La destitución de los directores de tres periódicos en las últimas semanas –el de La Vanguardia, El Mundo y El País, los diarios de pago de más audiencia en España– es un récord de mortandad que da que pensar si nos estaremos enfrentando a una epidemia.
De entrada, puede haber varios factores comunes a la enfermedad mortal de los directores, y hasta meras y casuales coincidencias. Me centraré en los primeros, esperando no equivocarme.
Lo digo porque cuando uno escribe una columna de opinión debería tener toda la información para no marear a sus posibles lectores, pero en este caso voy a correr con ese riesgo, el de no disponer de toda la información. Al fin y al cabo, se me puede disculpar: lo que pasa en el seno de las grandes empresas informativas de este país está tan falto de transparencia como los intereses que mueven a sus propietarios.
Al parecer, el elemento común de los tres fallecidos es que los diarios que dirigían hasta hace unos días habían caído en picado en ventas y en publicidad. Si se extrapolara esta premisa al conjunto de la prensa, todos los directores de este país deberían dejar su puesto al frente de su periódico, pues los lectores y los anunciantes están abandonando el papel impreso a marchas forzadas.
Si concluimos que lo que se cierne sobre los responsables periodísticos de los diarios es un virus letal que tiene que ver con la orientación de los contenidos, entonces podemos hablar de una enfermedad de difícil curación. Los síntomas son claros: presión política alta, obstrucción del riego publicitario, parálisis del sistema de subvención central, oclusión digestiva bancaria, disfunción editorial y, finalmente, coma cerebral inducido para no provocar lesiones más graves en el aparato informativo.
Este puede ser el diagnóstico de las tres muertes en pocos días. Luego, cada una de ellas ha sufrido diferentes complicaciones.
La del director de La Vanguardia fue una muerte digna de un rey. Un conde, Grande de España, fue advertido seriamente del grave tumor nacional-independentista que padecía su director en fase avanzada. El tratamiento paliativo le fue denegado en el Real Hospital Central y Unitario de España.

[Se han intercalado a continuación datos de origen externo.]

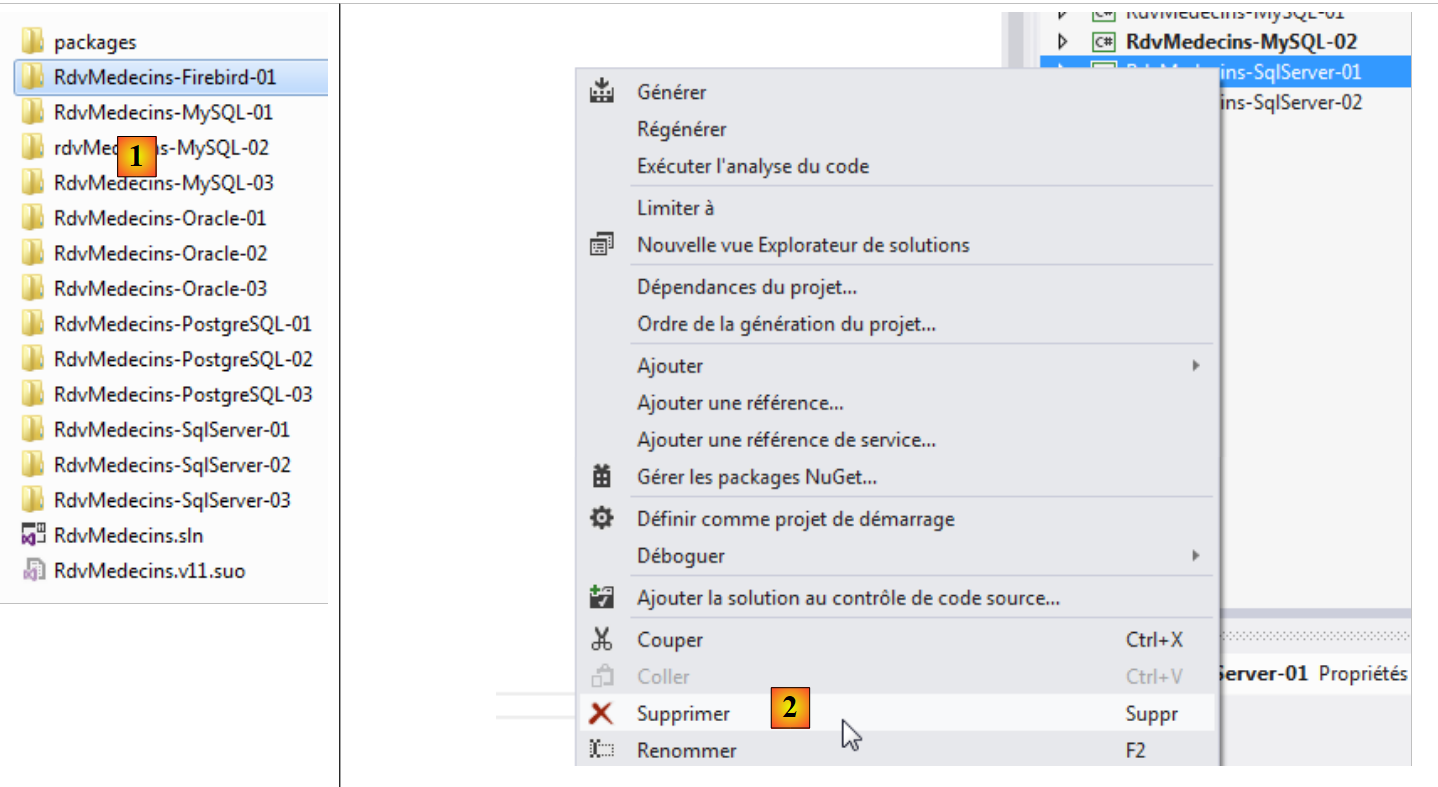Run Exécuter l'analyse du code
The height and width of the screenshot is (787, 1438).
[753, 166]
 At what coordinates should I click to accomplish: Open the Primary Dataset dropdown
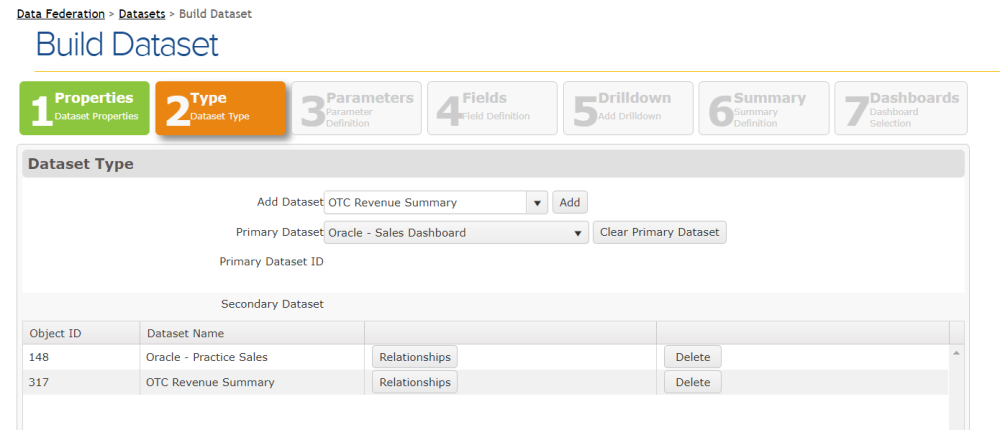coord(457,233)
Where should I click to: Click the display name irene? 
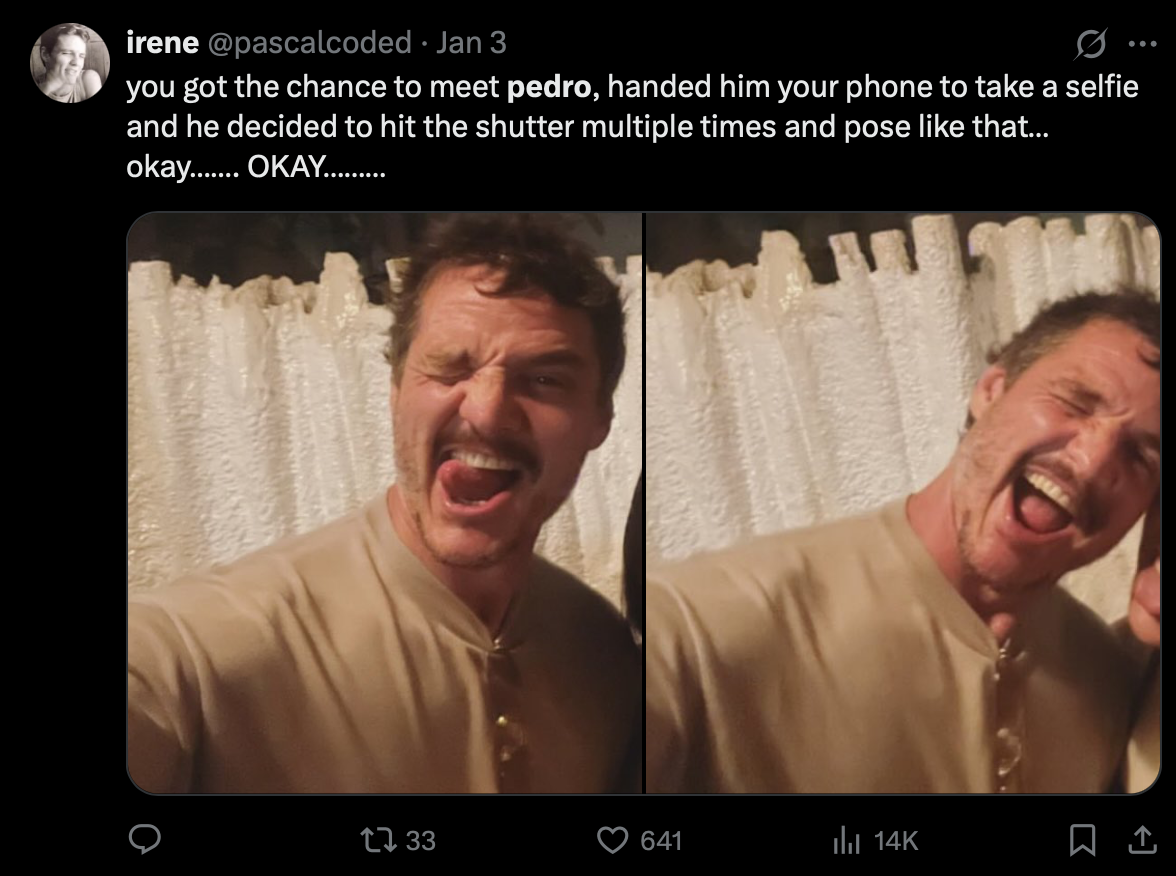[162, 43]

La del director de El Mundo fue una defunción agónica y suicida: se expuso a todas las enfermedades con tal de que se reconociera su valentía y fuerza personal por superarlas. Cogió una barceanitis aguda, una gurtelitis infecciosa y hasta una urdangarinitis crónica, lo mismo que antes se había contagiado de la onceemitis o la aliertitis telefónica, entre otras afecciones contagiosas y algunas imaginarias, que pasó solo en la cama y sin antibióticos. Los recortes de gastos médicos en el hospital italiano, donde estaba internado, aconsejaron suspender el tratamiento antes de que se arruinaran. Le dejaron morir aconsejados por personas cercanas a la presidencia del Gobierno (el español).
La del director de El País fue diagnosticada por el doctor Antonio Caño, procedente de EEUU, a requerimiento de unos fondos de inversión y bancos de negocios asesorados por el jefe de la clínica Prisa, Juan Luis Cebrián. No había solución para un director al que sus defensas se le habían venido abajo con un ERE y que ensayaba múltiples y contraindicadas medicaciones para mantenerse en pie sin tambalearse ante sus adinerados accionistas. Ni el tratamiento de choque, con una sobredosis de pastillas de autocensura, le sirvió para librarse se la muerte.
Los especialistas, que han aconsejado desconectarlos de la máquina que los mantenía artificialmente en vida, son incapaces de curar a nadie, pero a pesar de ello siguen manteniendo su poder e influencia. Parece que cierta prensa está en sus manos, yo no me pondría en las de ellos, no vaya a ser que nos acaben aniquilando también a nosotros, los lectores.